Da die Ukraine über keine zentrale Einrichtung zur Lagerung abgebrannter Kernbrennstoffe verfügt, war sie gezwungen, jährlich 200 Millionen Dollar für den Transport und die Verarbeitung ihrer abgebrannten Kernbrennstoffe in Russland auszugeben.

Nach dem Gemeinsamen Übereinkommen über die Sicherheit der Entsorgung abgebrannter radioaktiver Brennstoffe, das im Jahr 2000 von der Ukraine ratifiziert wurde, müssen ab 2020 alle radioaktiven Abfälle auf dem Gebiet des Staates gelagert werden, in dem sie produziert wurden.

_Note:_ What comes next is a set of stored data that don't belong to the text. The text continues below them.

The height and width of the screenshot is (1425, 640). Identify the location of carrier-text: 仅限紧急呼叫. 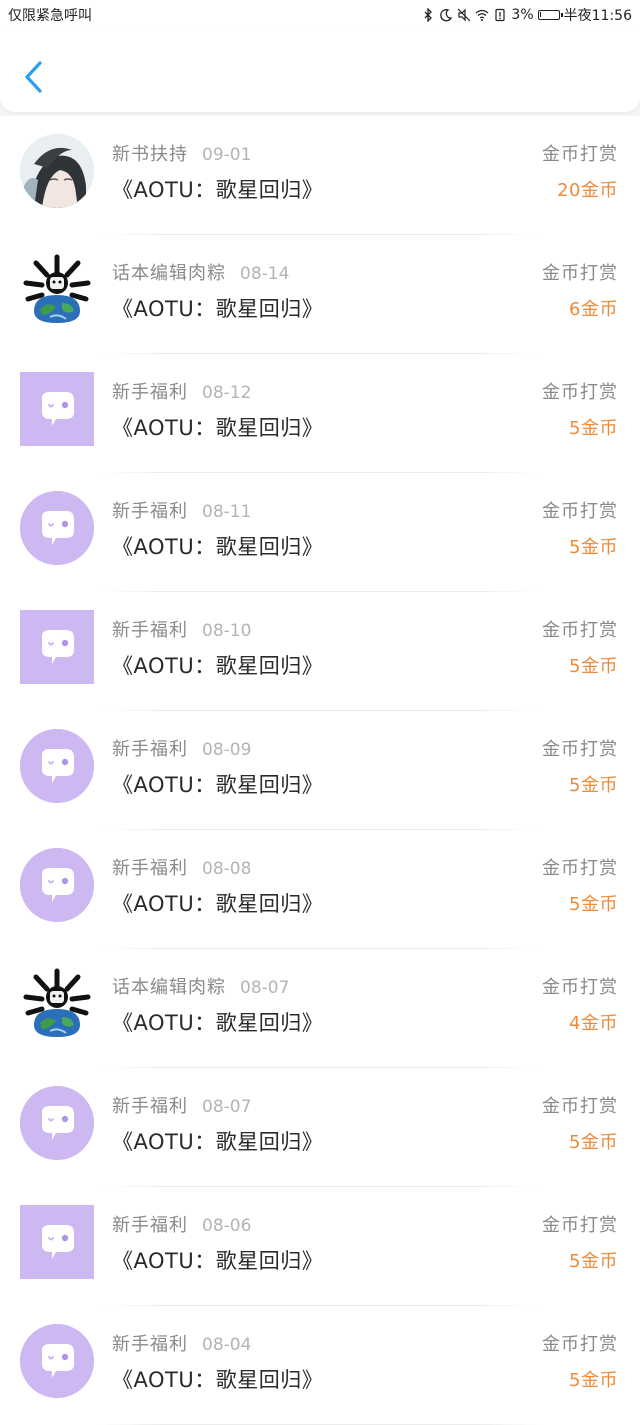
(50, 16).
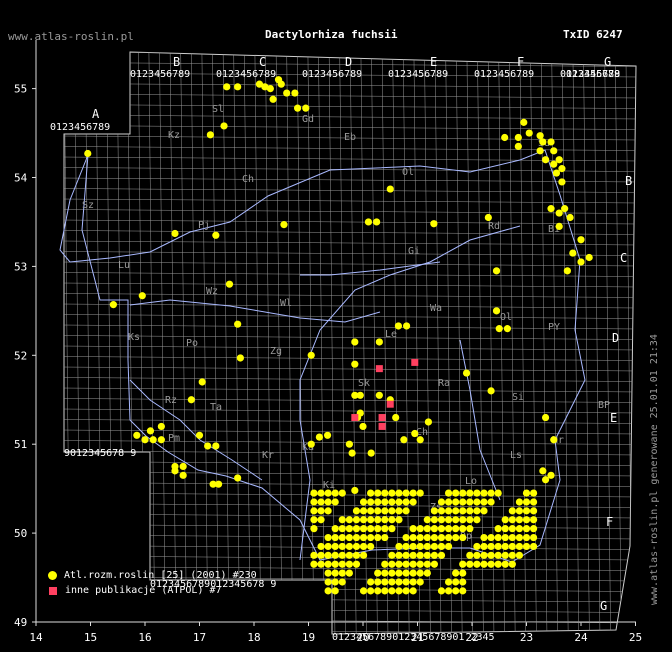 This screenshot has width=672, height=652. What do you see at coordinates (212, 292) in the screenshot?
I see `region-label: Wz` at bounding box center [212, 292].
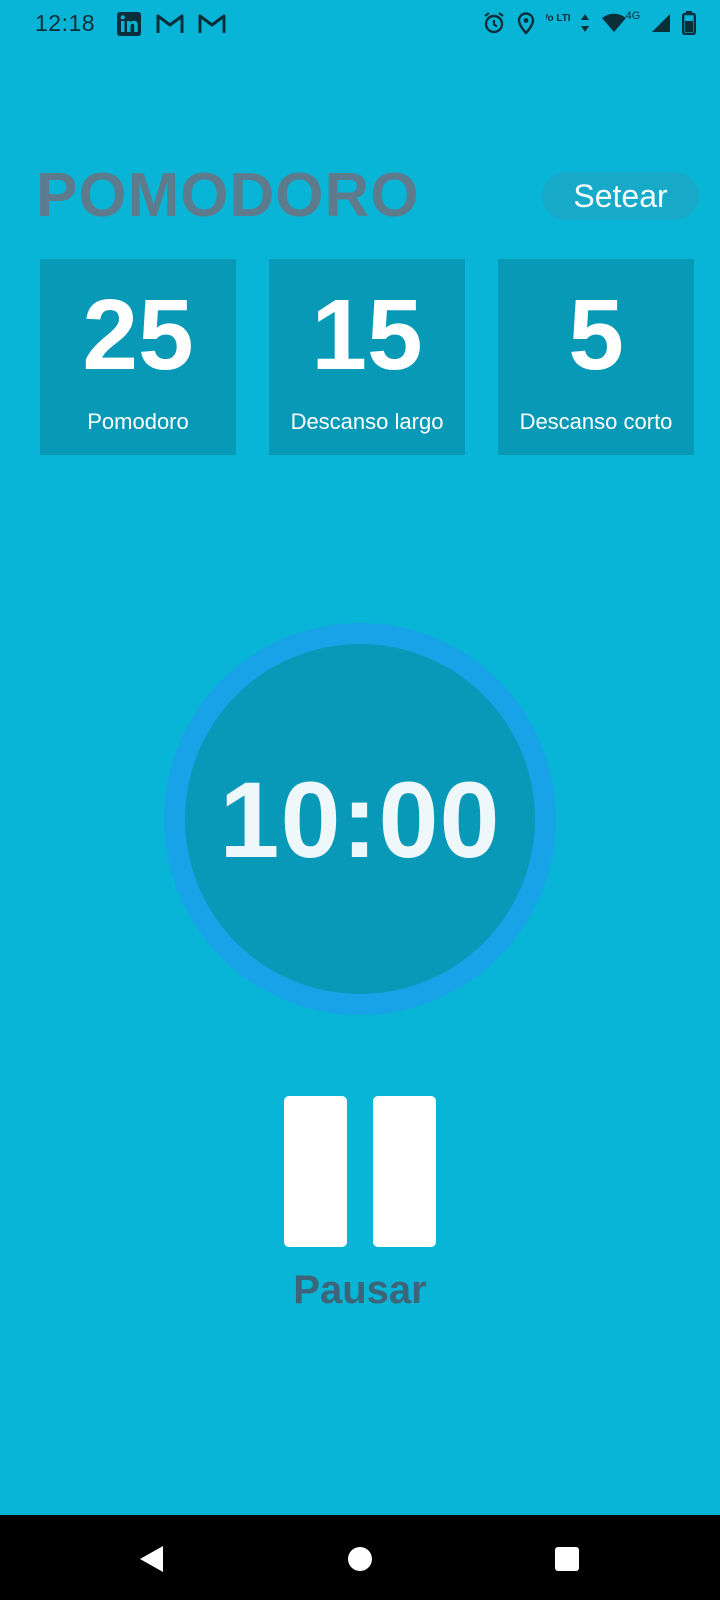  I want to click on preset-short-break-card: 5 Descanso corto, so click(596, 357).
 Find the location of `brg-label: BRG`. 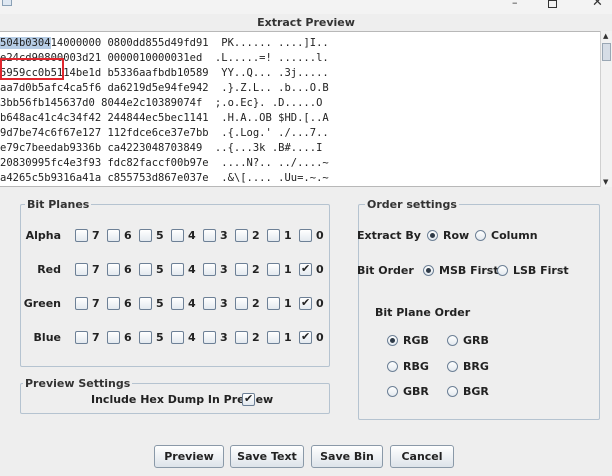

brg-label: BRG is located at coordinates (476, 366).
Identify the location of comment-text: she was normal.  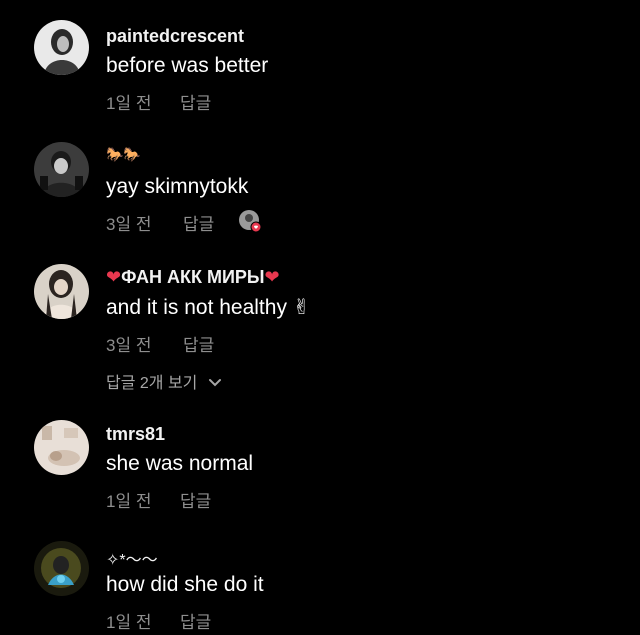
(180, 464).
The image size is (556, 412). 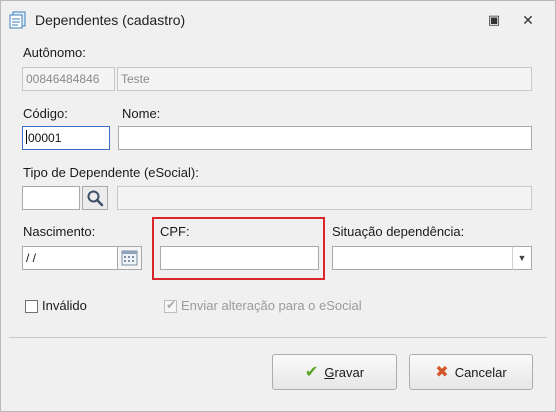 What do you see at coordinates (18, 20) in the screenshot?
I see `form-icon` at bounding box center [18, 20].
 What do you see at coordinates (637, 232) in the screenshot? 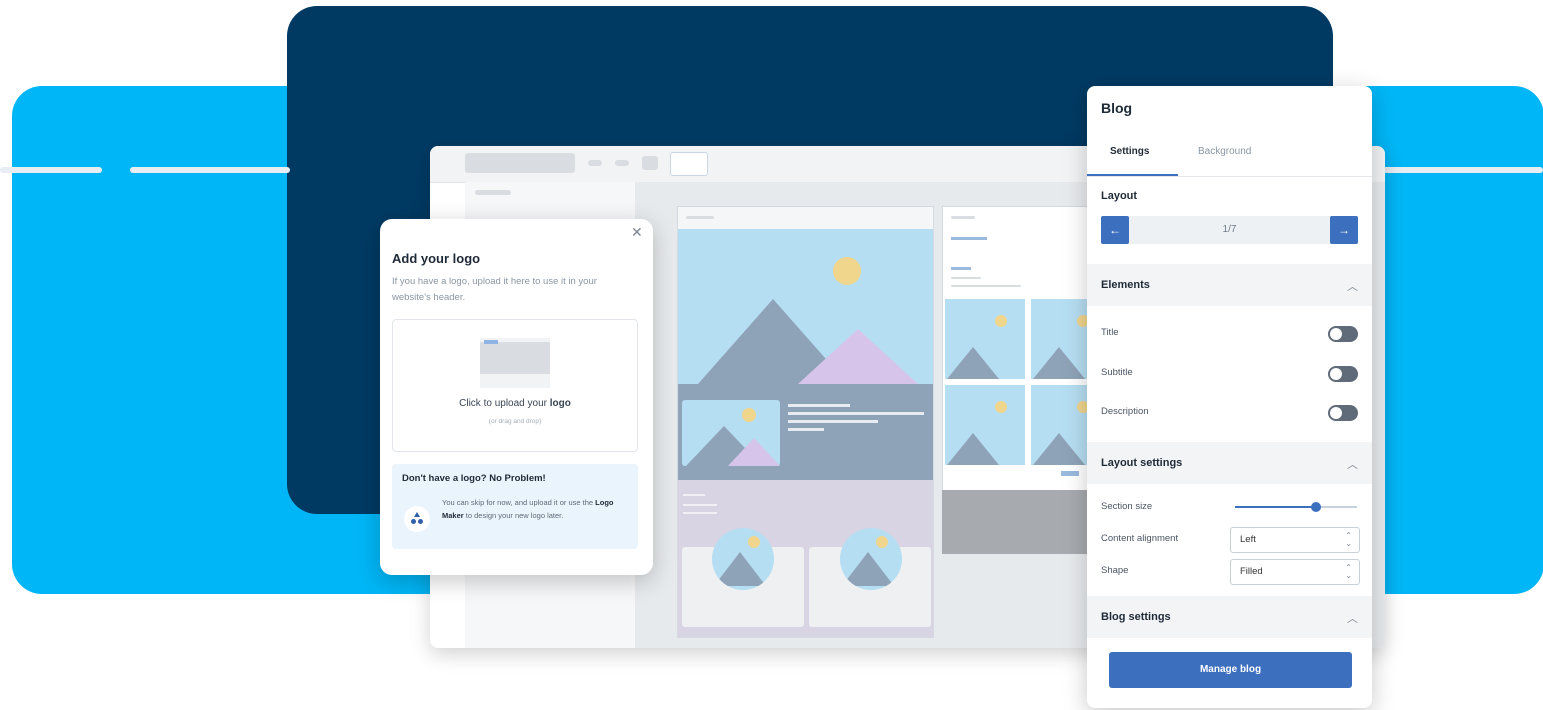
I see `close-icon: ✕` at bounding box center [637, 232].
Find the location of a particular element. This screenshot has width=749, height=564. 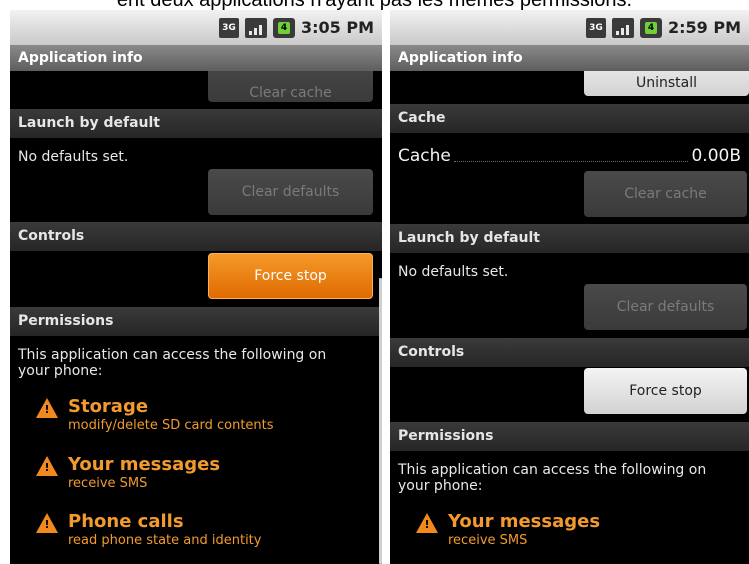

cache-row: Cache 0.00B is located at coordinates (570, 155).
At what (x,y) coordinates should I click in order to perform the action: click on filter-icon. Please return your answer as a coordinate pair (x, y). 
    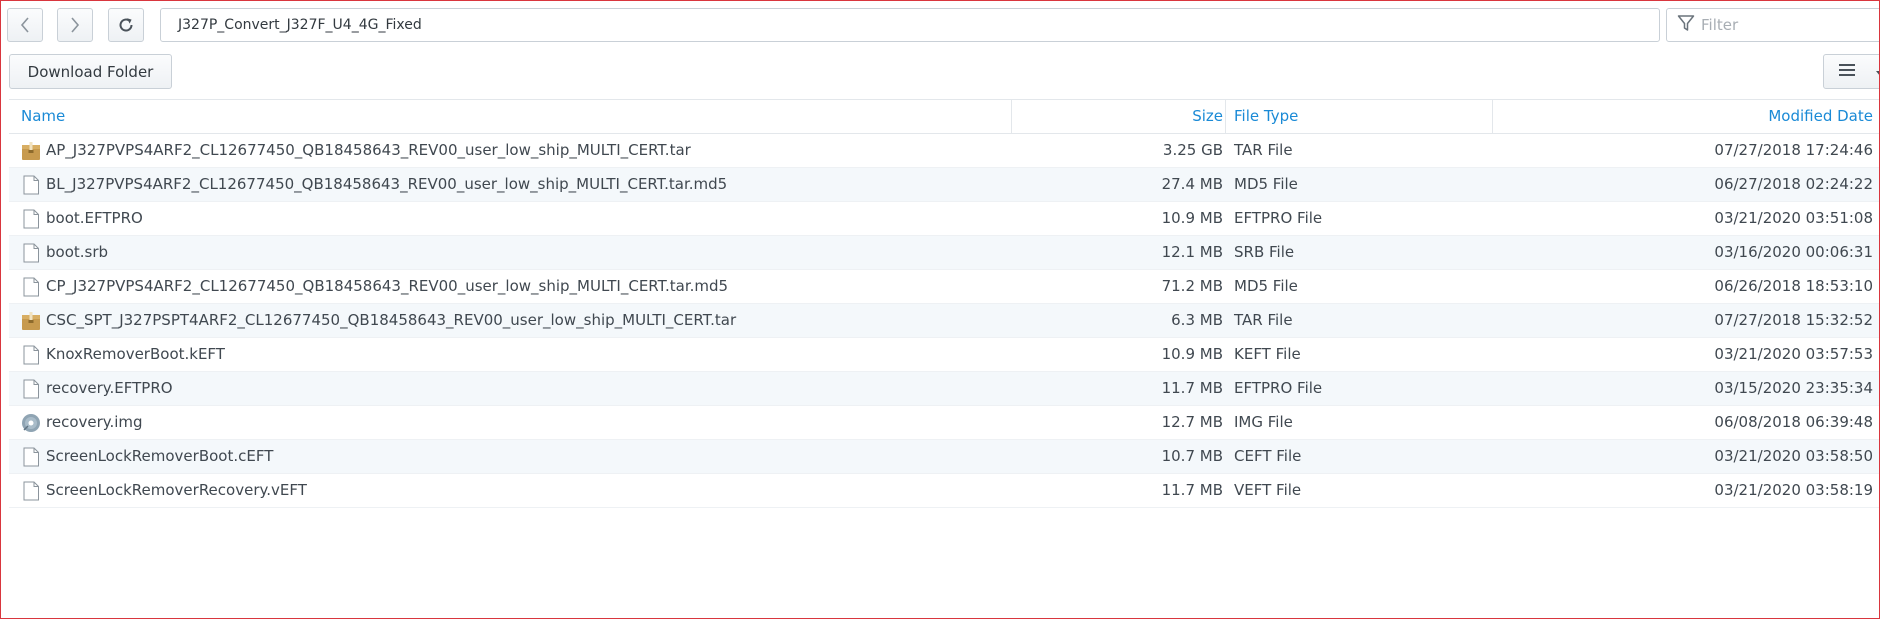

Das im Bau befindliche Zentrallager wird das Problem der abgebrannten Kernbrennstoffe lösen. Gegenwärtig ist die Ukraine bei der Entsorgung nuklearer Abfälle vollständig von Russland abhängig, einer ungünstigen Situation, welche Russland nach Belieben nutzen kann. Seit 2000 ist das Projekt wieder im Gange. Im Jahr 2014 wurde der Entwurf schließlich genehmigt und der Bau, der im November 2017 begann, befindet sich in der Endphase.

Website Ukr. Parlament

Ukraina.ru hat eine neue Fake-Geschichte erstellt, die auf einer Reihe von alten Fälschungen basiert und im Wesentlichen die Mischung von Tatsachen beinhaltet. Die Publikation hat drei verschiedene Einrichtungen verwechselt, von denen zwei bereits in Betrieb sind und eine kurz vor der Fertigstellung steht: eine neue Anlage zur Verarbeitung von Atommüll aus dem Reaktorunfall von Tschornobyl, ein Lager für die Entsorgung solcher Abfälle, das seit 2008 in Betrieb ist, und ein zentrales Atommülllager für die Verarbeitung und Entsorgung von Atommüll aus den bestehenden Atomkraftwerken der Ukraine.